Dataset entries
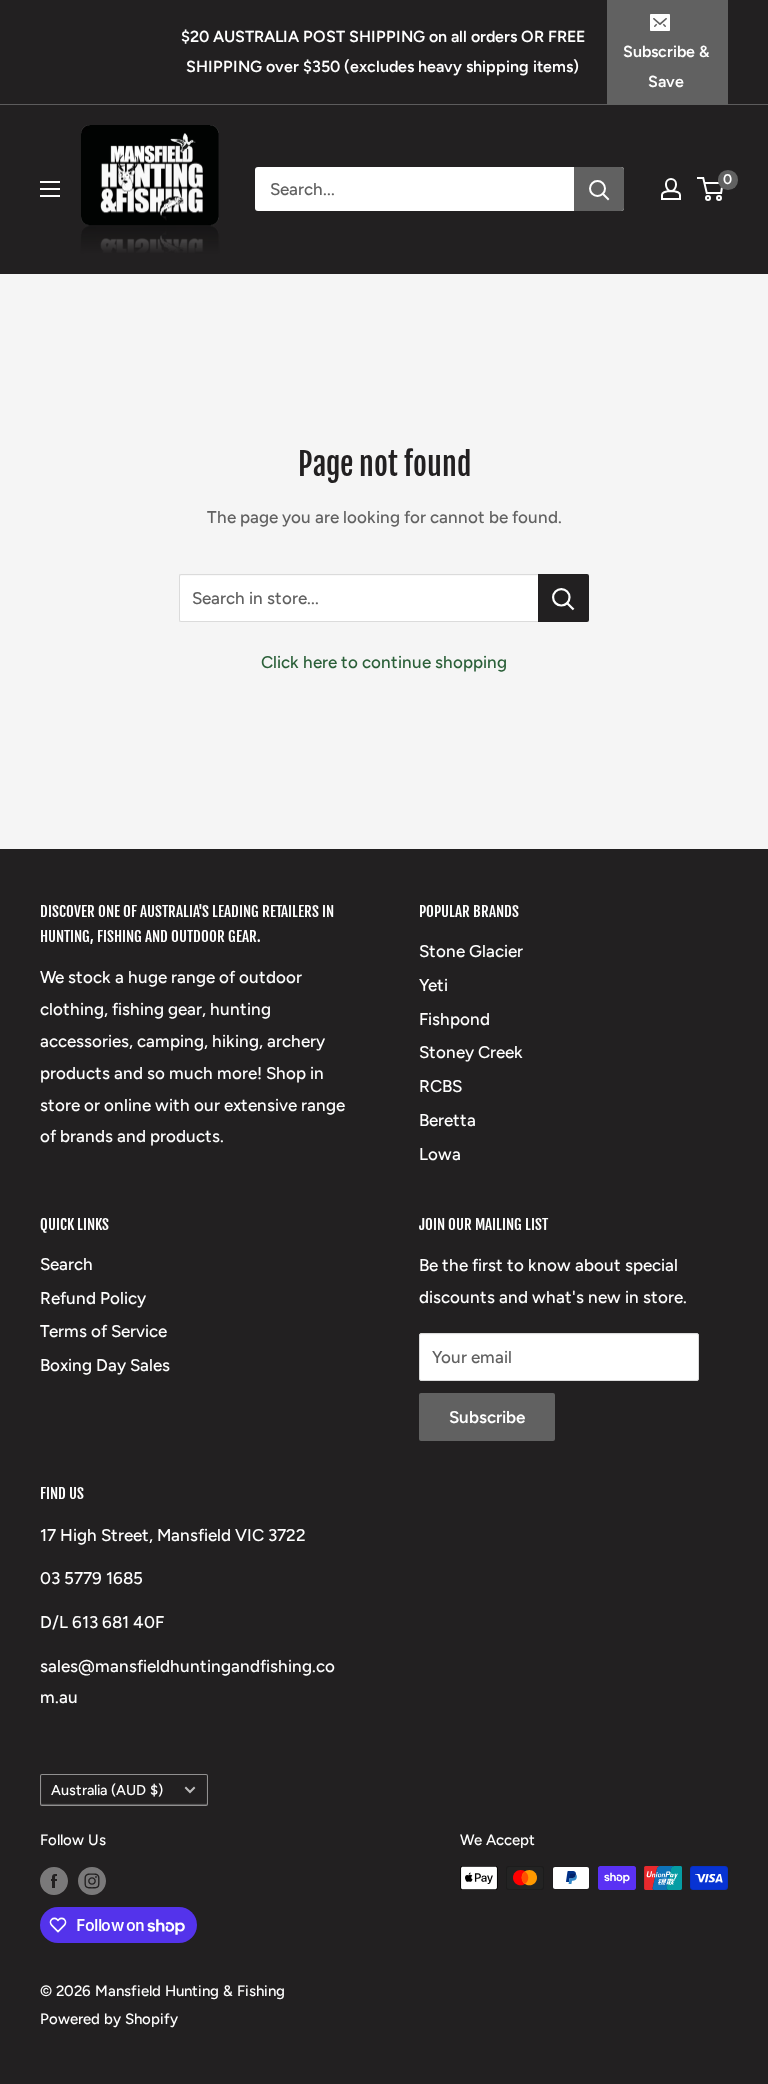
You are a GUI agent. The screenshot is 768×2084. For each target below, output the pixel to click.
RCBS (440, 1086)
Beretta (447, 1120)
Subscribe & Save (666, 66)
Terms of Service (103, 1331)
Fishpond (454, 1019)
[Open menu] (50, 189)
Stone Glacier (471, 951)
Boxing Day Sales (105, 1365)
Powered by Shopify (109, 2019)
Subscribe (487, 1417)
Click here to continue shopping (384, 662)
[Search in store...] (563, 598)
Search (66, 1264)
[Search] (599, 189)
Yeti (433, 985)
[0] (711, 189)
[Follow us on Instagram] (92, 1880)
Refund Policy (93, 1298)
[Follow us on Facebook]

What is required: After removing each picture, print the entries above exactly as they were.

Result of this exercise:
You are a GUI agent. The screenshot is 768×2084. For each target below, output the pixel to click.
RCBS (440, 1086)
Beretta (447, 1120)
Subscribe & Save (666, 66)
Terms of Service (103, 1331)
Fishpond (454, 1019)
[Open menu] (50, 189)
Stone Glacier (471, 951)
Boxing Day Sales (105, 1365)
Powered by Shopify (109, 2019)
Subscribe (487, 1417)
Click here to continue shopping (384, 662)
[Search in store...] (563, 598)
Search (66, 1264)
[Search] (599, 189)
Yeti (433, 985)
[0] (711, 189)
[Follow us on Instagram] (92, 1880)
Refund Policy (93, 1298)
[Follow us on Facebook]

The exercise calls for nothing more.